> Dataset rows
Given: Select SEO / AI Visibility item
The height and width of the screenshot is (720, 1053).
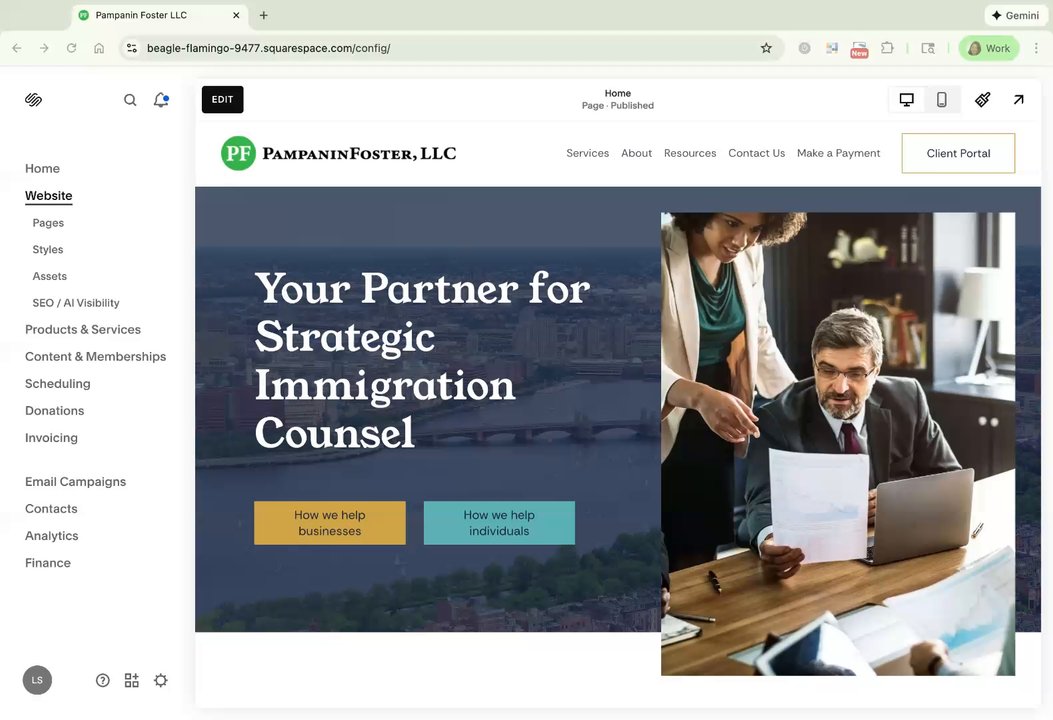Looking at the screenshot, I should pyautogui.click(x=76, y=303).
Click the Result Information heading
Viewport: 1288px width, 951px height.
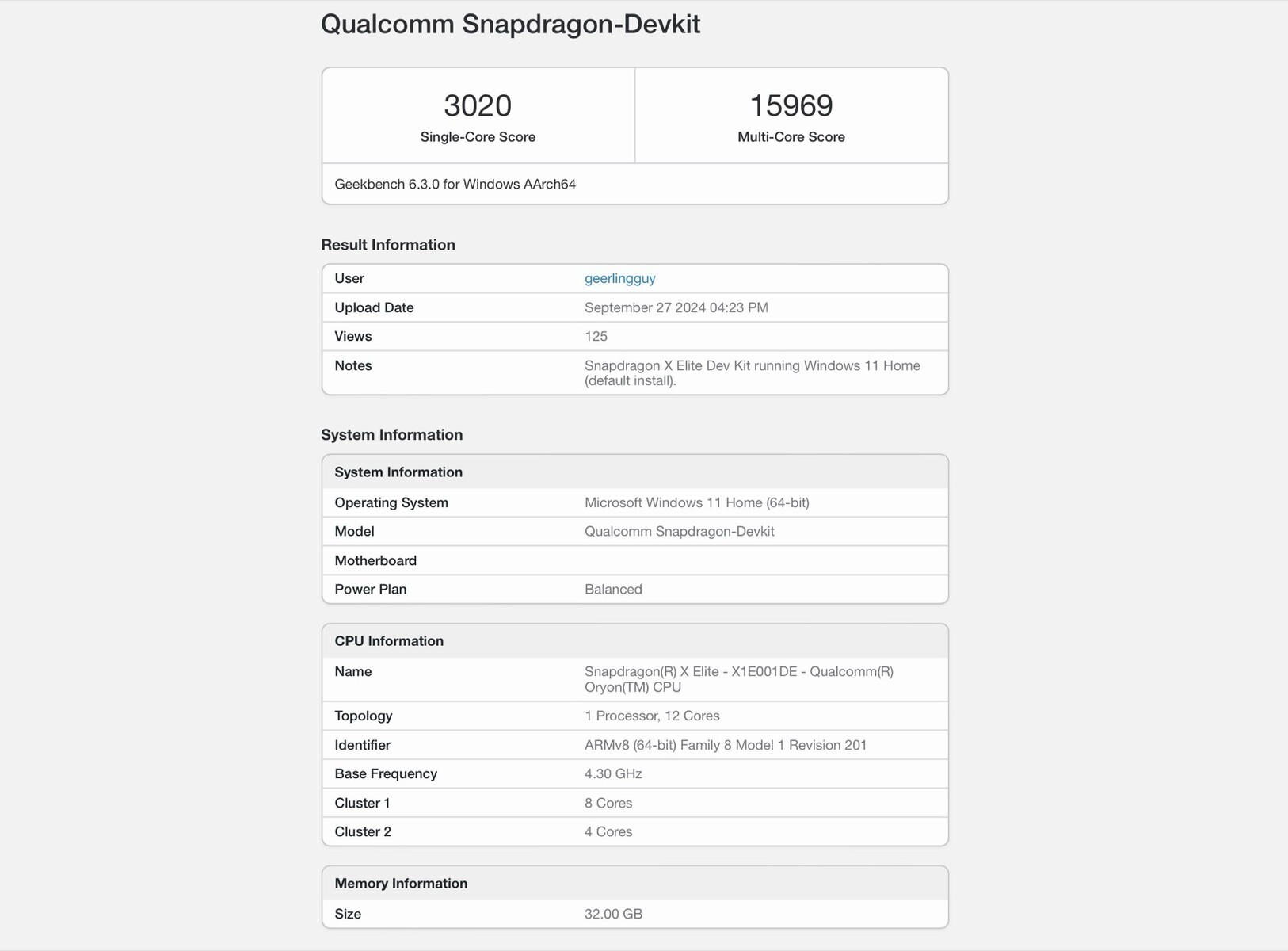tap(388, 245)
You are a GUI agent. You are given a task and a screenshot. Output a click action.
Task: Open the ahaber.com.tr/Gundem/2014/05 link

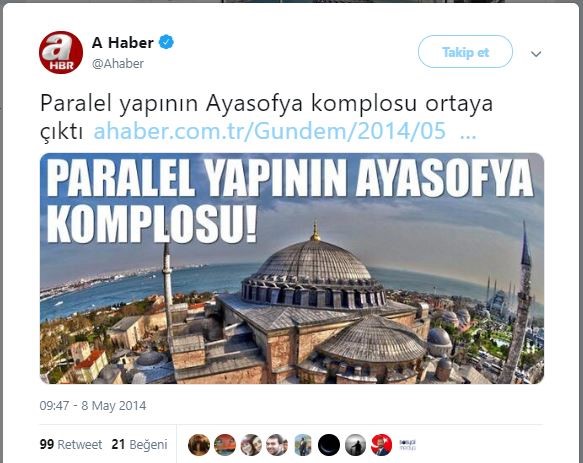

--

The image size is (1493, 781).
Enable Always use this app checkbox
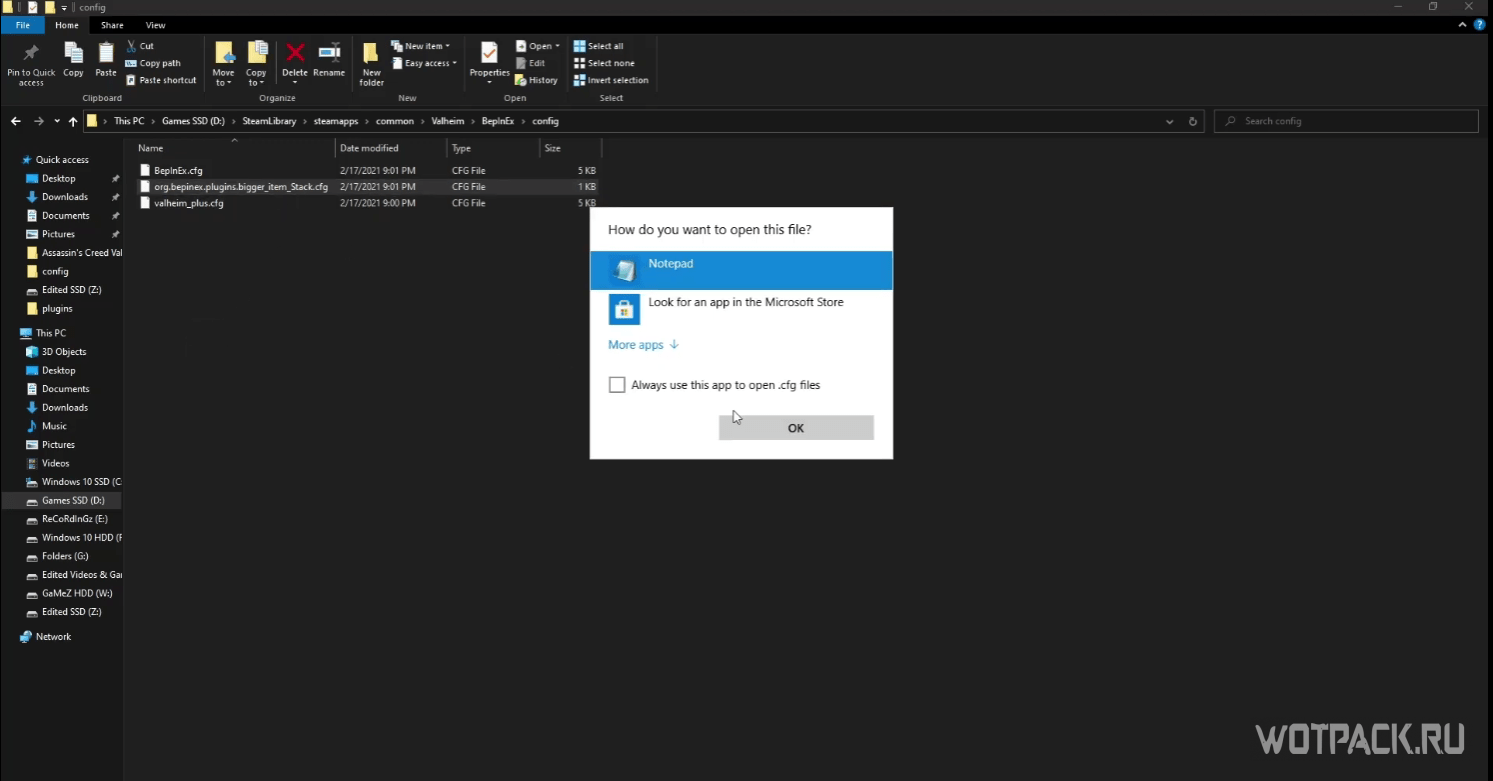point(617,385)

> Aim
Return the records from the line with "Click the Result Information heading" to the line with "Task: Open the", copying them line for line and omitting the pictures.

> Reply
Click the Result Information heading
Viewport: 1288px width, 951px height.
tap(388, 245)
You are a GUI agent. You are given a task and a screenshot. Output a click action.
Task: Open the ahaber.com.tr/Gundem/2014/05 link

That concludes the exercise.